В тот же день запах дыма навел Копыто на станицу беглых крестьян. Было их больше трех десятков, семеро — молодые мужики и парни, годные для ратного дела. Они ушли из-под самого носа грабителей, бросив на дороге обоз со всем добром, второй день голодали и зябли у костров, пробираясь на Можайск. Копыто оставил в отряде мужчин, остальных отослал на вырубку, к пастухам. Теперь в его ватаге стало двенадцать бойцов. Он самолично разведал Звонцы. Пустое село с растворенными воротами подворий манило к себе и казалось страшным. В деревянном кресте церквушки торчала длинная опереная стрела — какой-то степняк проверял свою меткость или стрелял голубей.
Под вечер устроили засаду между Звонцами и серпуховским трактом.
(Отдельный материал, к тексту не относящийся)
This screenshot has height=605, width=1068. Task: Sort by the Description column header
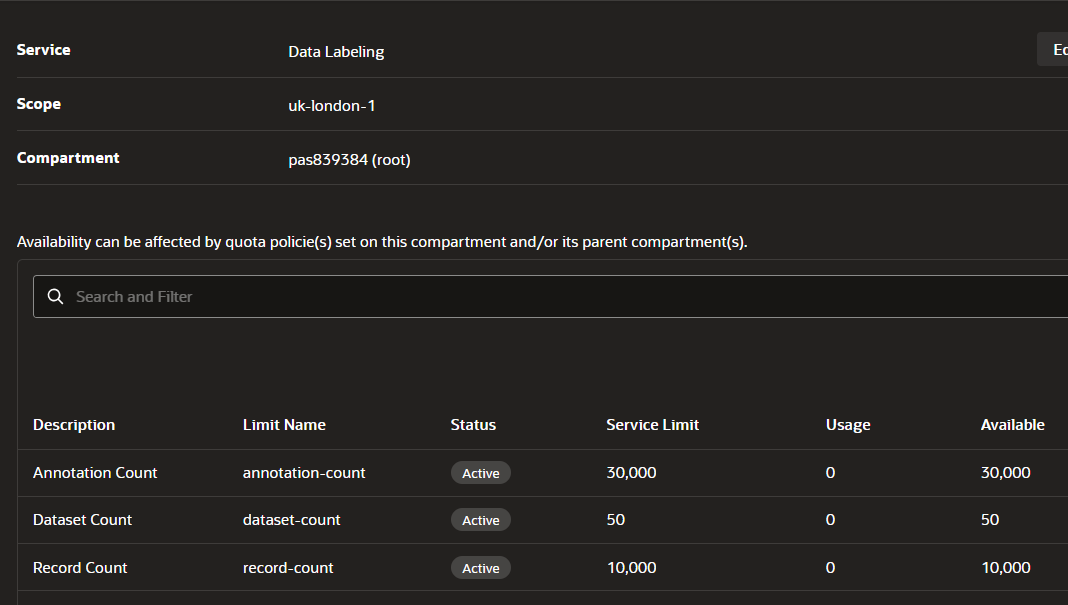tap(74, 425)
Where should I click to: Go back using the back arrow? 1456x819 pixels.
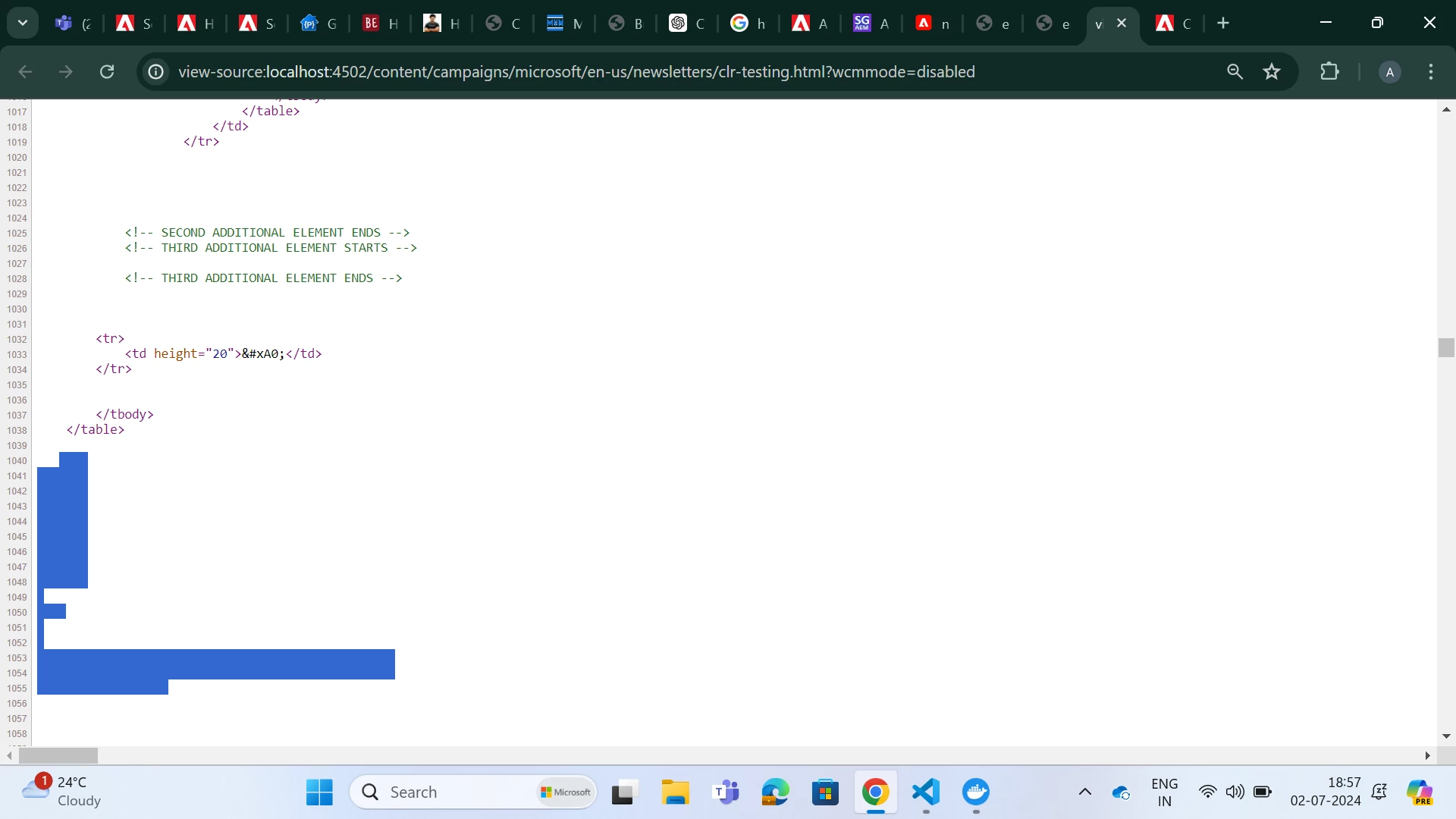click(x=25, y=71)
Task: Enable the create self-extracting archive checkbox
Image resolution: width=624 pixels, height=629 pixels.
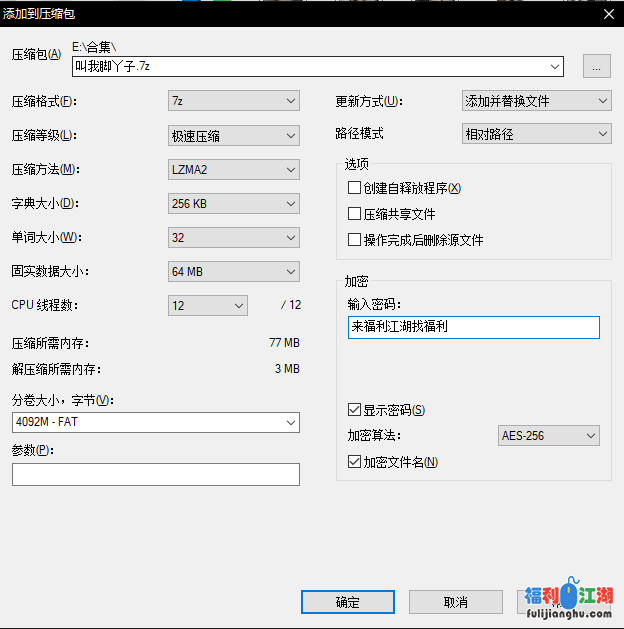Action: pyautogui.click(x=354, y=188)
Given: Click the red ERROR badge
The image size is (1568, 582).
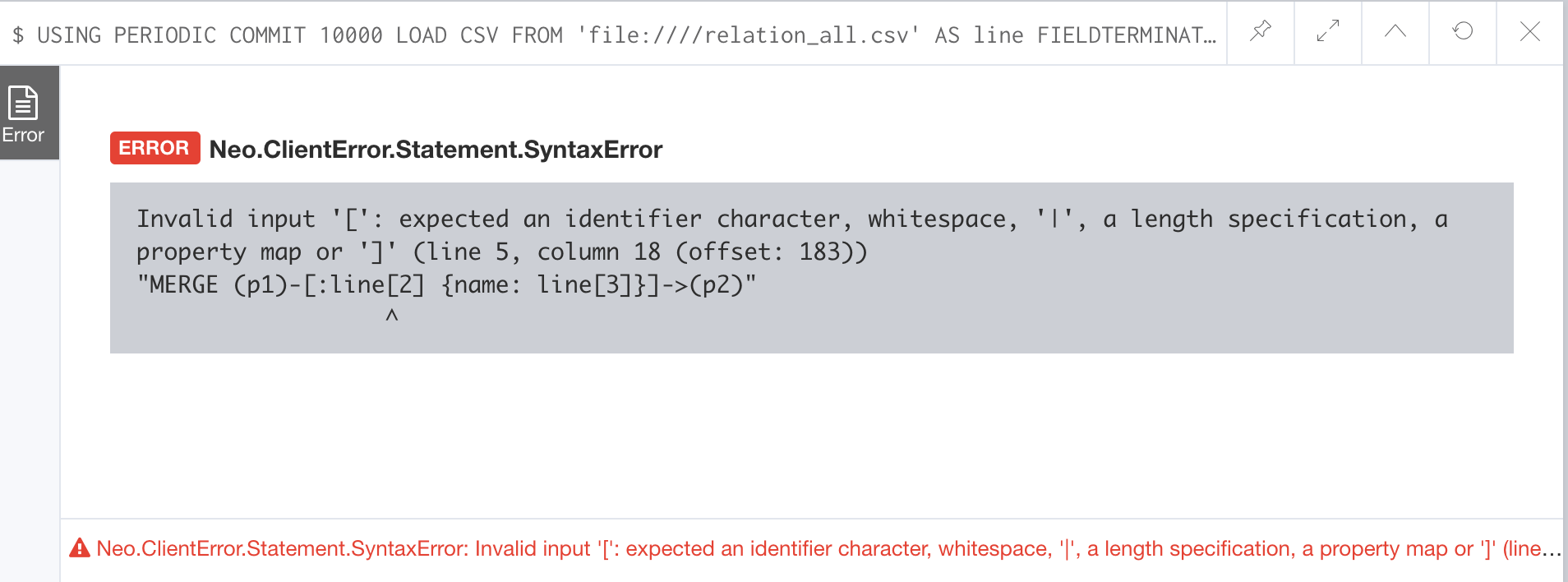Looking at the screenshot, I should pyautogui.click(x=154, y=148).
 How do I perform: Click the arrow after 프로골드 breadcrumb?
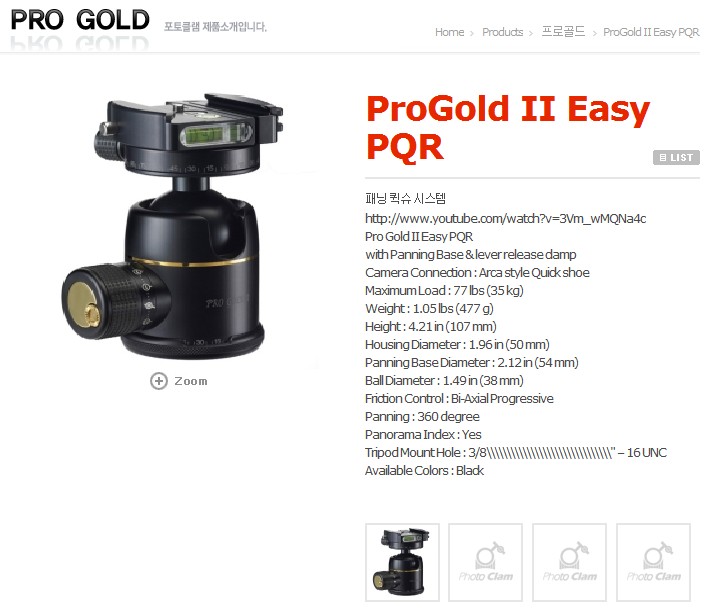pyautogui.click(x=594, y=33)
Уже стекалась военная добыча к основному пути ордынского войска от Серпухова на Москву, и ждать пришлось недолго. Сначала прошла конная полусотня, охраняя подводы с зерном в мешках и коробах, медовыми колодами, сундуками и узлами, из которых выпирали круги воска, торчали высохшие звериные шкуры. Через час появилась новая колонна. Спереди, вольно держась в седлах, ехало четверо всадников, за ними тянулись телеги с какой-то поклажей, над бортами торчали головы детей. Привязанные к телегам веревками, брели босые, простоволосые люди: молодые мужчины и женщины. Позади торчали пики конного десятка, доносилась унылая степняцкая песня. Копыто застрекотал белкой — сигнал своим приготовиться к нападению. Стали различаться слова песни, которую выводил высокий молодой голос:
Когда время выдернет зубы у волка,
Старый зверь издыха ет в овраге.
У седого Худай-богатура
Время вырвало тридцать зубов и один,
Но голод не стиснет арканом шею Худая —
У старого волка степей уж большие волчата,
Они — сосцы его жизни,
И Сондуг-удалец — сладчайший сосец.
Скоро великий эмир Кутлабуга
Привяжет коней к Золотому колу[27] в стране урусутов,
И тогда на славной охоте в богатых улусах
Сондуг-удалец теплую шубу добудет,
Красную шубу соболью.
Он добудет красную шапку бобрового меха,
Сбив ее меткой стрелой с урусутского князя.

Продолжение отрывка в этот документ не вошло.